“‘Fuck the prose, no one’s going to read your book for the writing, all they want to do is find out what happens in the story next.'” So says Hanif Kureishi on the broad subject of creative writing courses. Is he right? Of course he is. He’s also hit on the reason most amateur writers struggle. It’s not that they don’t know what a good story is, either. Anyone who wants to write has at some stage experienced a great story. Are good writing and good story related though? That is  part of the great debate, and something to get straight as you’re trying to decide what to learn and who can best teach you it.

Yes we all love a good story. Many of us would love to write one. And yet fiction publishers tell us that the plot (or at least its outline in the synopsis) is not what sells a novel to them. It’s all about “the writing”, apparently, a piece of advice which allows  more chances of error-in-randomness than any aspirant should have to deal with. If what we’re aiming for is some mysterious creative vibe that comes out of a collection of sentences, then what can we possibly be taught? Isn’t this like charisma, or a gift-of-the-gab, or charm – just something that some people seem to have and all we can do is squat down by the campfire and enjoy. If so this sounds horribly like that “born not made” mantra that keeps the cap-doffing sub-creatives in their place.

Records from a pointing dataset:
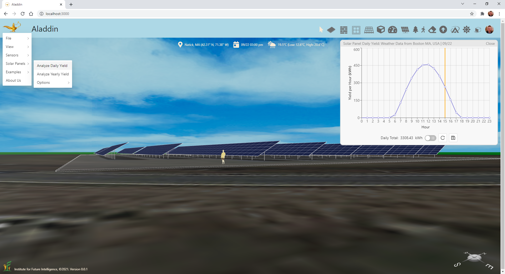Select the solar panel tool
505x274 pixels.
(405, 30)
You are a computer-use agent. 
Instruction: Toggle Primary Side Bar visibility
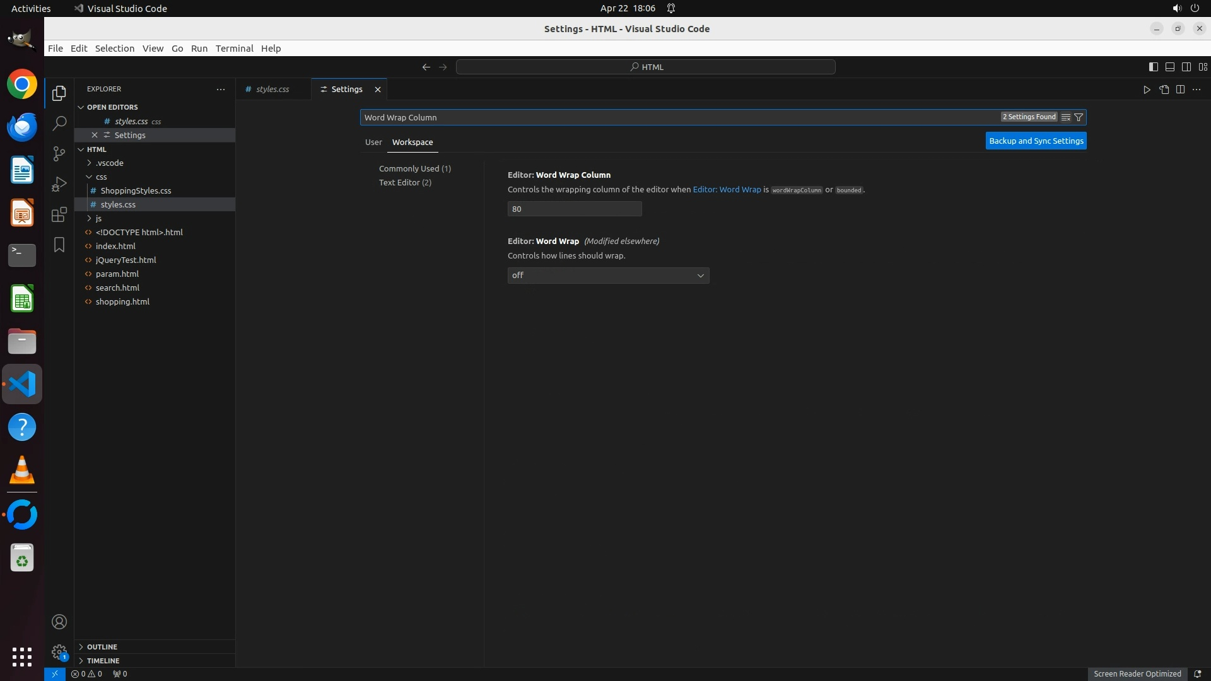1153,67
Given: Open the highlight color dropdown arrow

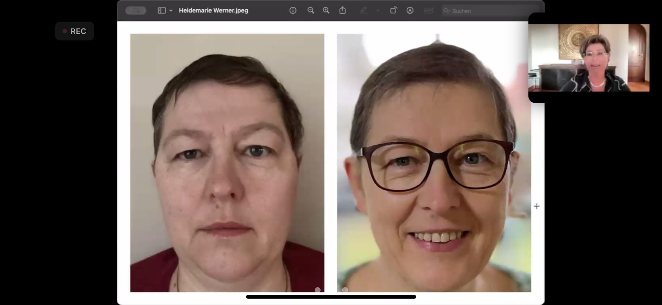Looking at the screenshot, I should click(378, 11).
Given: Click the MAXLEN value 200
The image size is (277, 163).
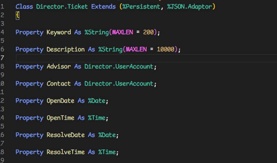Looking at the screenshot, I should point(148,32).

• [Stated problem]: Pull the stretch of the passage on creative writing courses that starts at the words "Yes we all love" and ends after "in their place.", copied word for word.

• [Reply to the exercise]:
Yes we all love a good story. Many of us would love to write one. And yet fiction publishers tell us that the plot (or at least its outline in the synopsis) is not what sells a novel to them. It’s all about “the writing”, apparently, a piece of advice which allows  more chances of error-in-randomness than any aspirant should have to deal with. If what we’re aiming for is some mysterious creative vibe that comes out of a collection of sentences, then what can we possibly be taught? Isn’t this like charisma, or a gift-of-the-gab, or charm – just something that some people seem to have and all we can do is squat down by the campfire and enjoy. If so this sounds horribly like that “born not made” mantra that keeps the cap-doffing sub-creatives in their place.